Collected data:

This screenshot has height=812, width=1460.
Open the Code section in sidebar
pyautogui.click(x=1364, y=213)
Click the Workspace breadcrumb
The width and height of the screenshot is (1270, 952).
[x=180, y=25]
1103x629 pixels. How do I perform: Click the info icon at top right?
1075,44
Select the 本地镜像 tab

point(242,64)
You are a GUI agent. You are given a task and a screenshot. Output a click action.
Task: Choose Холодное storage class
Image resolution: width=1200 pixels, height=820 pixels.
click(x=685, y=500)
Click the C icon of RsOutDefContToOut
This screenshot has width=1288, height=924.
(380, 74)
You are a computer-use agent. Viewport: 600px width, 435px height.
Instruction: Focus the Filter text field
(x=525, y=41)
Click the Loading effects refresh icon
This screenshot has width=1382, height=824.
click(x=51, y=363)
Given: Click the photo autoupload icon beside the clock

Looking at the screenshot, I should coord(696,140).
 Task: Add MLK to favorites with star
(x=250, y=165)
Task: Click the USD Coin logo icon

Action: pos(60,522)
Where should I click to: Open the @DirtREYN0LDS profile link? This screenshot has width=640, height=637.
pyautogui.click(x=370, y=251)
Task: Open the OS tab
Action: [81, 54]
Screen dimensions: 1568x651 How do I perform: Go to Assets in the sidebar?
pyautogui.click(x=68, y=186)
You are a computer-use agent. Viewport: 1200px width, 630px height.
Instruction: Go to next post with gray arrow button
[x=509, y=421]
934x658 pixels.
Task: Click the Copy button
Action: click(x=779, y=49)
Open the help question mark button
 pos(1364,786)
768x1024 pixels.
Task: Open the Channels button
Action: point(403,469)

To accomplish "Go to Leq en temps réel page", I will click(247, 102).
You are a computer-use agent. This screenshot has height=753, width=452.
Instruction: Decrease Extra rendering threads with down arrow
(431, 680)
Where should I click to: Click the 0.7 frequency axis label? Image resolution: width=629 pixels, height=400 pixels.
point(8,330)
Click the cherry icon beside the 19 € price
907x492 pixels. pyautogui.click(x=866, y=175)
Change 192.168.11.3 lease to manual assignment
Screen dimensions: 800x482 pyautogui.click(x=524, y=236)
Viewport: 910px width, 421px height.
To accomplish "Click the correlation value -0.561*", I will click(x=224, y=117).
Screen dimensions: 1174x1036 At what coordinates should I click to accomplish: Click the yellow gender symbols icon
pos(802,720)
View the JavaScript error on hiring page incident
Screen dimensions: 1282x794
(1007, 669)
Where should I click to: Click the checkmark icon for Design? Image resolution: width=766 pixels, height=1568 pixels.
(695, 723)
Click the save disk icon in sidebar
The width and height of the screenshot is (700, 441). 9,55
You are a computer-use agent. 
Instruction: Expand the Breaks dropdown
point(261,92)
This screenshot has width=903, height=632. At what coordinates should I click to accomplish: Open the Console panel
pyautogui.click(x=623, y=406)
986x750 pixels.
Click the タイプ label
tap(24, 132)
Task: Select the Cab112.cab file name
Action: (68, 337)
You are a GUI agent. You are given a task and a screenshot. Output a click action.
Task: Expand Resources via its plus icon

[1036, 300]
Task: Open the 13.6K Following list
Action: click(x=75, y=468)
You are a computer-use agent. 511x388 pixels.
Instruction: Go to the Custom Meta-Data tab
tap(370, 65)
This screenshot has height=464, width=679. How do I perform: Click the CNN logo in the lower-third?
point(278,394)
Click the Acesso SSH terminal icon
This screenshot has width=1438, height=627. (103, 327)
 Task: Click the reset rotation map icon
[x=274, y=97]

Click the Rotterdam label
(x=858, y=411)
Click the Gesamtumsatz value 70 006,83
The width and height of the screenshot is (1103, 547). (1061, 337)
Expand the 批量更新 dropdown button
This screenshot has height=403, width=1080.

### Task
Only the lines from the beginning of the data above through the line containing "You are a computer-use agent. Viewport: 1200px" should be repeated, exactly as they appear.

### Written response
This screenshot has height=812, width=1460.
Open the Code section in sidebar
pyautogui.click(x=1364, y=213)
Click the Workspace breadcrumb
The width and height of the screenshot is (1270, 952).
[x=180, y=25]
1103x629 pixels. How do I perform: Click the info icon at top right?
1075,44
Select the 本地镜像 tab

point(242,64)
You are a GUI agent. You are given a task and a screenshot. Output a click action.
Task: Choose Холодное storage class
Image resolution: width=1200 pixels, height=820 pixels.
click(x=685, y=500)
Click the C icon of RsOutDefContToOut
This screenshot has width=1288, height=924.
(380, 74)
You are a computer-use agent. Viewport: 600px width, 435px height.
Instruction: Focus the Filter text field
(x=525, y=41)
Click the Loading effects refresh icon
This screenshot has width=1382, height=824.
click(x=51, y=363)
Given: Click the photo autoupload icon beside the clock

Looking at the screenshot, I should coord(696,140).
 Task: Add MLK to favorites with star
(x=250, y=165)
Task: Click the USD Coin logo icon

Action: pos(60,522)
Where should I click to: Open the @DirtREYN0LDS profile link? This screenshot has width=640, height=637.
pyautogui.click(x=370, y=251)
Task: Open the OS tab
Action: [81, 54]
Screen dimensions: 1568x651 How do I perform: Go to Assets in the sidebar?
pyautogui.click(x=68, y=186)
You are a computer-use agent. Viewport: 1200px width, 630px height.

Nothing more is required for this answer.